16 February 2006

Documents show Maryland held election, primary
on uncertified, illegal Diebold voting machines


RawStory - 02/16/2006

The Maryland State Board of Elections allowed Diebold Election Systems to operate its touch-screen voting machines during the state's 2002 gubernatorial election and the 2004 presidential primaries before the state agency actually certified the controversial machines, according to recently disclosed documents.

That is a violation of state law, according to Linda Schade, executive director of TrueVoteMD.org, an election integrity group.

Schade discovered the document among thousands of others she recently acquired through a lawsuit filed against the Maryland State Board of Elections in 2004. After almost two years of public records requests and attorney wrangling, she received four boxes filled with e-mail conversations, faxes and contracts between the elections office and Diebold.

[...] Upsets and unusual outcomes

In November 2002, Lamone, a Democrat, allowed Diebold to operate its machines in four counties for the state gubernatorial election. That was when Ehrlich became the first Republican governor to be elected in 36 years in what had always been known as a solidly Democratic state.

That was also the year when a Republican political newcomer, a self-described "nobody," ousted a veteran Democratic state senator in what The Baltimore Sun described as "one of the most remarkable election upsets in recent Maryland political history."

After serving for several decades, Democratic House Speaker Casper R. Taylor Jr. lost his Allegany County seat to LeRoy E. Myers.
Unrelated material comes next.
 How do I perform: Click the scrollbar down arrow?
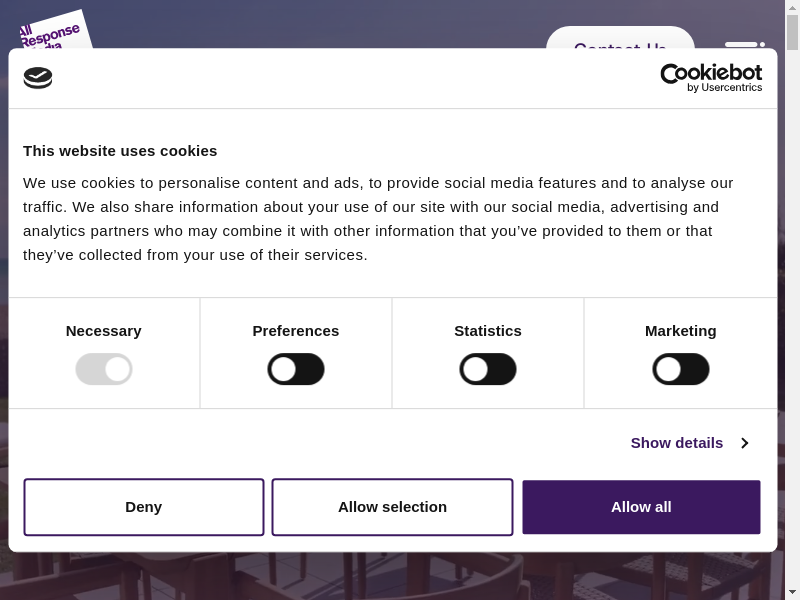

Allegany County was one of the four counties where Diebold machines were used that year.

In March 2004, during the presidential primary elections, Maryland became one of only two states in the country to use Diebold voting machines throughout the entire state. A month later, Schade filed her lawsuit in an attempt to prevent Diebold from running the upcoming November 2004 presidential elections, accusing Lamone in the suit of "recklessly certifying" the machines for the primary elections.

But at the time, Schade had no idea that Lamone had not even bothered certifying the machines. In fact, the machines did not get certified until the following month. The machines were finally certified May 20, 2004.

Though now certified, machines still may not meet FEC standards

[...] An easily altered paper trail

The Diebold voting machines used in Maryland since 2002 use a common PCMCIA card, which record the numbers of votes cast on that particular machine during an election. When the polls close, election workers are suppose to print out results from each machine before shipping the PCMCIA card to a the main elections office.

Just last month, computer expert Harri Hursti showed Florida election officials in Leon County how easily these cards can be manipulated in a study now known as the "Hursti Hack."

"What Harri discovered was that using a laptop and a PCMCIA card reader, which you can buy on the Internet, he could change the contents of the card," Jones said. "He could reprogram the card to print anything he wanted and it only took seconds."

The contents on the card, which are shipped off to the main elections office, remain unchanged, but the printout, the only paper trail produced by the machines, end up altered, he said.

"And the paper trail is what most people would look at to verify an election," he said.